The jay alighted on the spade outside. I watched it settle its feathers, the lethal action of its beak tempered for grooming. “Look at him,” I whispered. “He’s a beauty.”

Under your breath, as though you had thought about it long and hard, you said my name. I kept my eyes fixed on the jay, black and white and blue in all its wickedness.

“What I said just now … that wasn’t … it wasn’t why I came …” you stammered, “I came because I heard that you were dying.”

I didn’t move. I didn’t stir. I thought I’d frighten you off.

“I came because I couldn’t –” You hesitated as if your mouth were dry, “… not.”

We moved to the beat of the same wing, turning to face each other, drawing closer, drawing closer until I could feel the rough navy wool at your neck graze against my beard. I was mesmerised by the texture of your skin, the line of your jaw, the contour of your cheek, all the twisting mysteries of your hair.

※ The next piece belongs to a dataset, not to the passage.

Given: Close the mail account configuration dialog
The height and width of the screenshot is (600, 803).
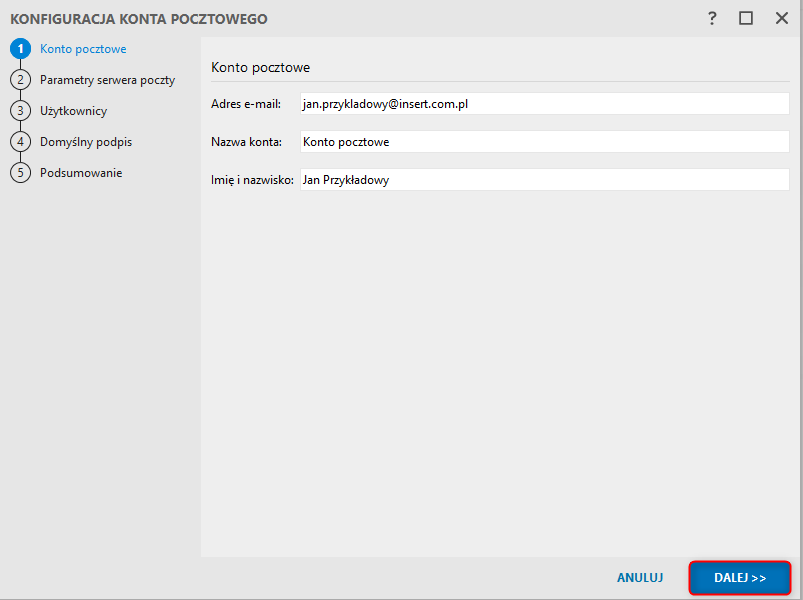Looking at the screenshot, I should (780, 18).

Perhaps I could have kissed you; perhaps I could. I don’t know, now. Maybe each of us was waiting for the other. We stayed like that in tense proximity, almost touching. After a minute you lowered your head and you unwound the muffler as though the effort was exhausting. With both hands you held it over your nose and mouth, breathing in, and above the navy wool your eyes were narrowed blue. You set the muffler on the table and stood up, then walked to the door, where you remained for a moment with your back to me, resting against the frame. The jay flew upwards in alarm, its wings clattering, and you straightened up and without looking round you set off for the house.